I really struggle with Daisy as a character, because of her internalised racism and also the way she is not very nice to Hazel and Hazel mostly lets her be, and I also can’t stand sociopath!Sherlock Holmes, so *shrug emoji*

Liz:

Daisy is all red flags all over, and as much as she’s important to Hazel now, I like to imagine them going their separate ways after school. But I don’t require all fictional relationships to be 100% healthy, even between BFFs.

I do love that, even though they are English aristocrats of the 1930s, Daisy’s family is dysfunctional in really familiar ways. And a lot of Daisy’s behaviour is the natural outcome of that situation.

A rather racist cover for Murder on the Orient Express, depicting an Asian woman in a silk robe staring down at a corpse.
Hazel would have a lot to say about this cover. Just imagine what Stephanie would say, but with less swearing.

Daisy is a female Lord Peter Wimsey. Lord Peter, for those of you who haven’t encountered Dorothy L Sayers, is a fictional detective of the interwar era, the younger son of a duke with a penchant for solving mysteries. Like Daisy, he is immensely intelligent, but presents himself as a bit of a dim bulb, a harmless, prattling, useless aristocrat.

In Lord Peter’s case, it’s partially a consequence of the PTSD he developed in the Great War; in Daisy’s case, it’s because she knows that no one likes highly intelligent women, and worse, no one takes them seriously — well, if she’s not going to be taken seriously, she’s going to decide how and why. (Lord Peter is much kinder to his friends than Daisy.)

(For a completely different but equally marvellous middle-grade take on Lord Peter Wimsey, see R J Anderson’s A Pocketful of Murder.)

Lord Peter is all over these books — which is to say, Daisy’s Uncle Felix, a “small, blond man with a monocle” and close involvement with both Scotland Yard and British intelligence, basically is Lord Peter, sans interminable quotations because for some reason long passages in untranslated French don’t go down well in modern fiction for young readers. The Sayers estate is notoriously unpleasant towards anyone who borrows their detective for a cameo, but I know who Felix is. And I have some ideas about his occasional offsider, an extremely tall blonde lady of uncertain marital status.  (Actually, I can’t remember if that character is in fact very tall, but my brain made the connection and won’t let it go, like my cat when he’s got someone’s arm in his jaws.)

But, back to Hazel — the other things I love about her are that she’s overweight and hates sport. Every time a small fat girl rejects British sporting culture in a boarding school novel, the small part of my soul that still feels sorry for Gwendoline Mary Lacy cheers.

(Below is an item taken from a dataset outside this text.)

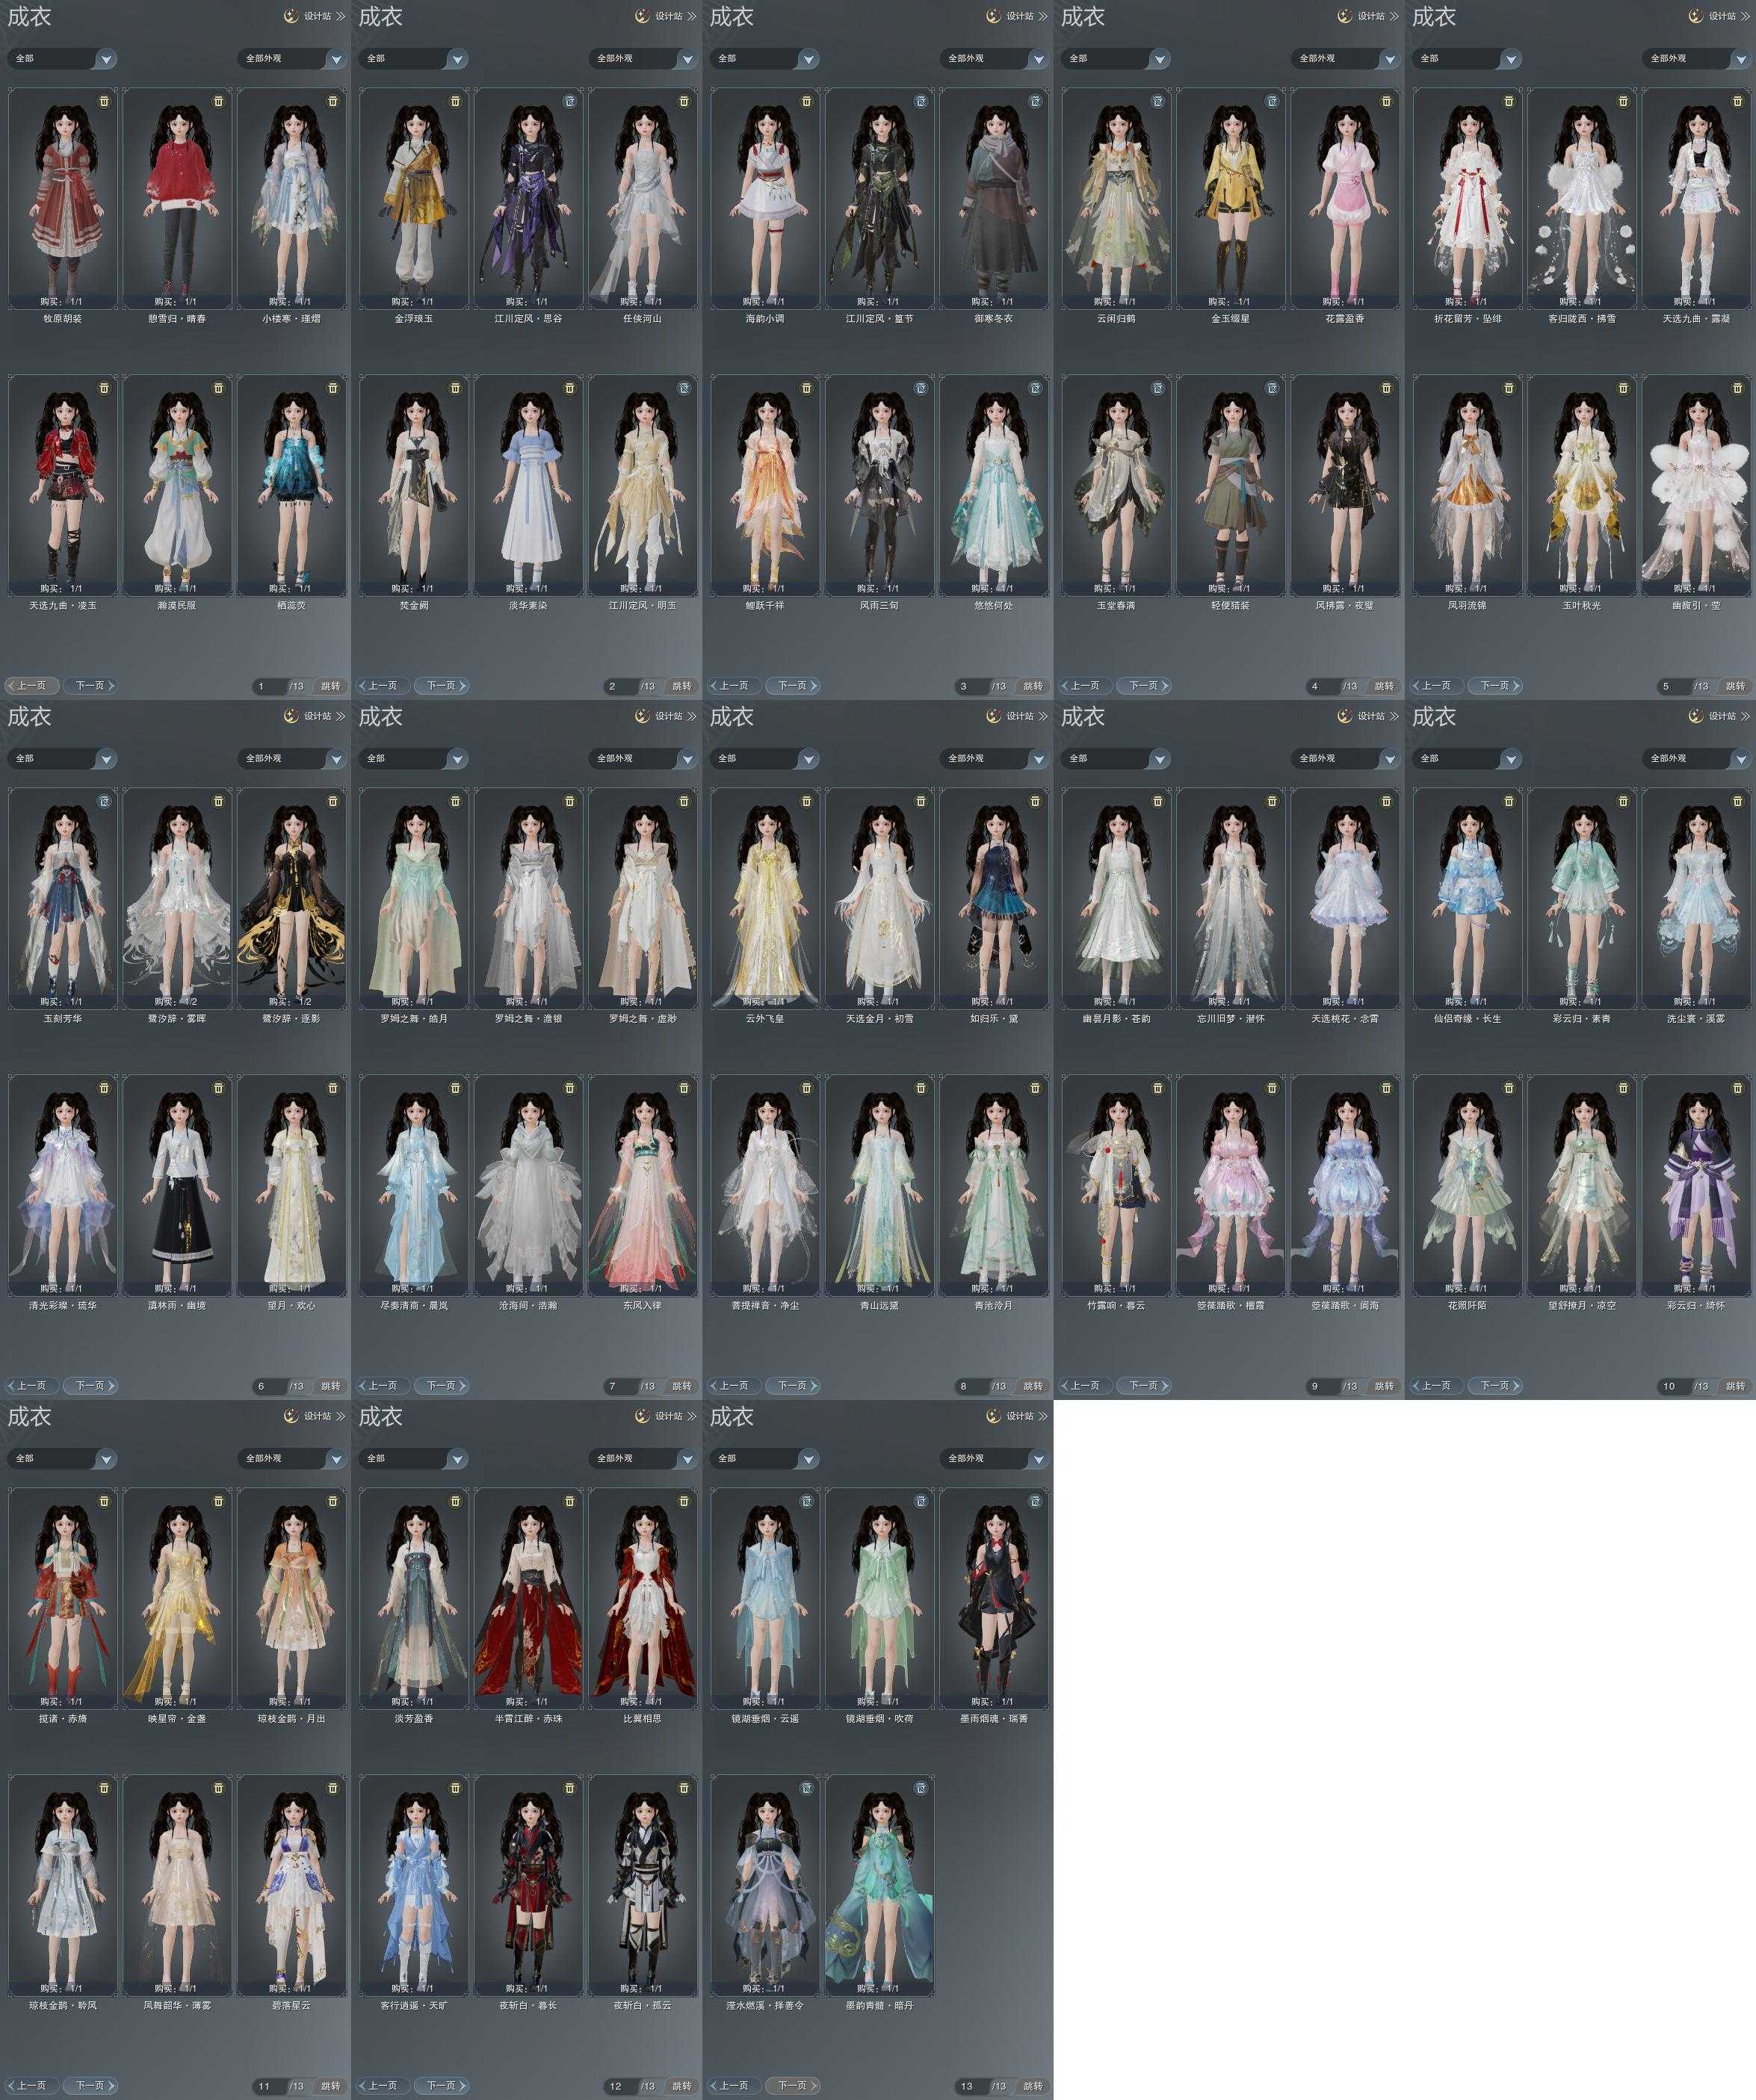Click trash icon on 沧海间·浩瀚 outfit
This screenshot has width=1756, height=2100.
point(570,1088)
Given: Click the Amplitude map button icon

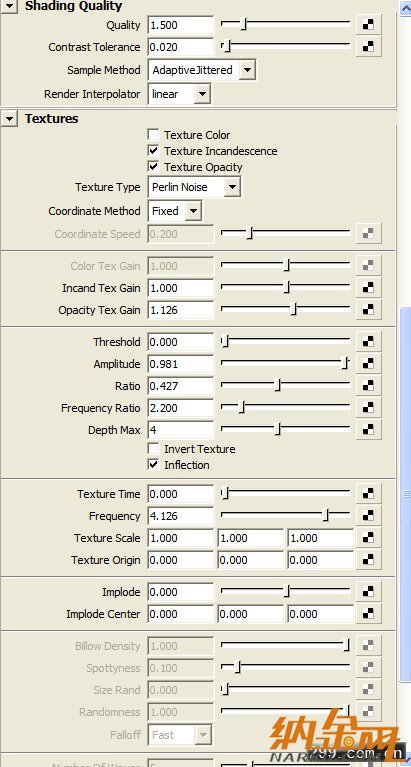Looking at the screenshot, I should 368,363.
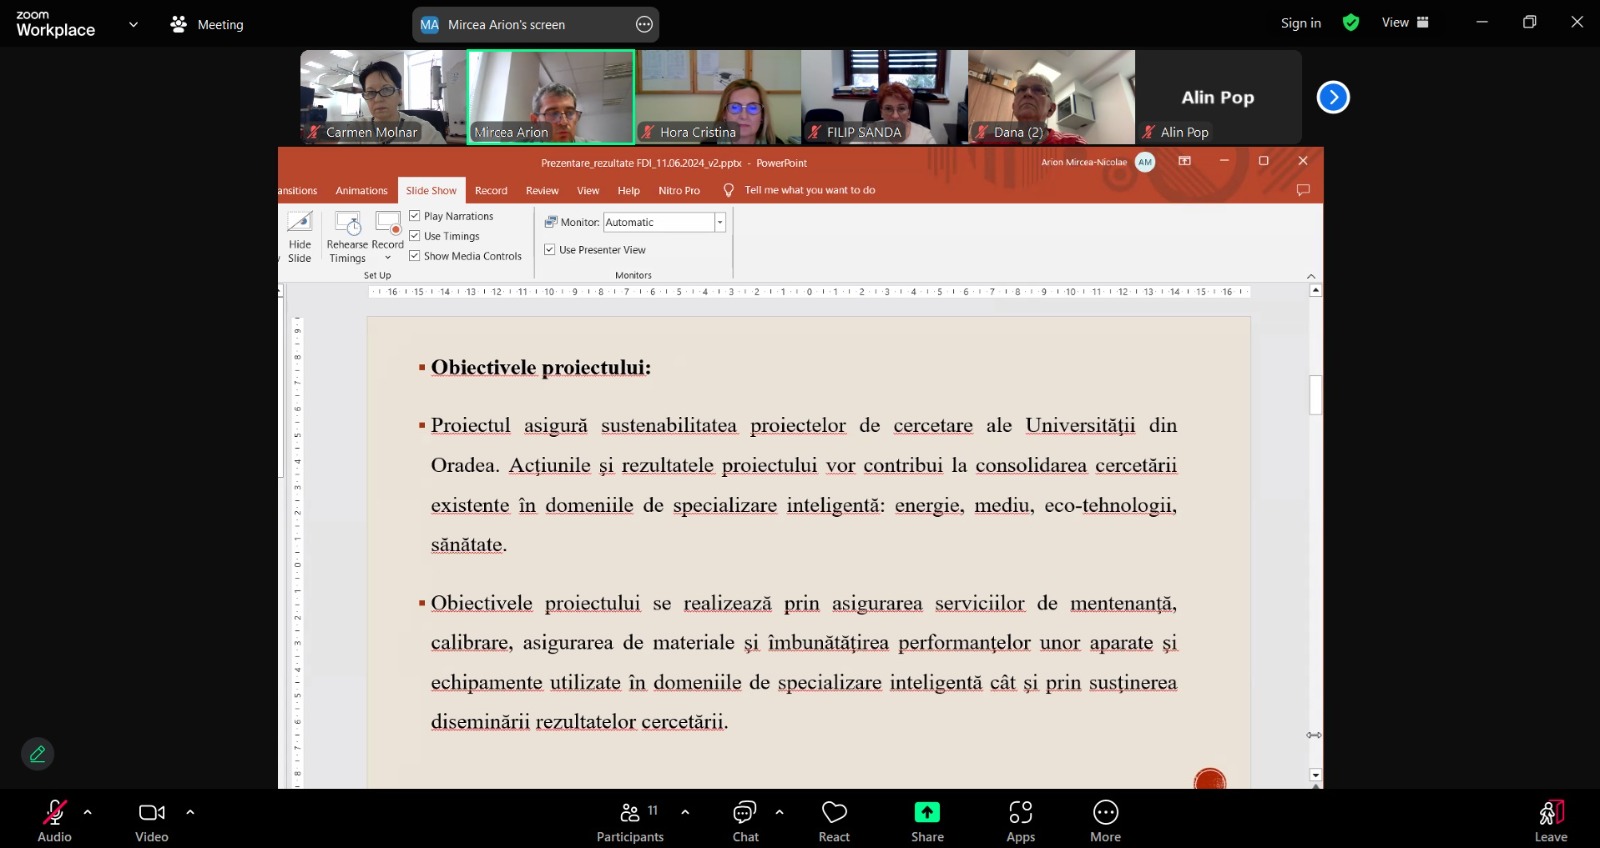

Where would you like to see the series go in future books?

Steph:

More awesomeness from Hazel. Now that her dad accepts, and Daisy’s family still doesn’t, does that impact their detectiveing?

Liz:

Excellent question!

Since the upcoming fourth book takes us back to the boarding school setting, which would have been my first wish, I hope the fifth book takes Daisy and Hazel to Hong Kong. I’d like to see Daisy be the fish out of water for the change, and having spent a book with Hazel’s Anglophile Old Etonian father, I’d like to get to know her mother.

The books:

  • Murder Most Unladylike
  • Arsenic for Tea
  • First Class Murder
  • Jolly Foul Play (out March 2016)

The first two books have been released in the US, but with different titles:

  • Murder is Bad Manners
  • Poison is Not Polite

(Oh, America.)

And there is a novella? Novelette? There’s a mini-mystery titled The Case of the Blue Violet which I am going to put in my face as soon as I’m done with this post. IT’S NARRATED BY DAISY, I’M SO EXCITED.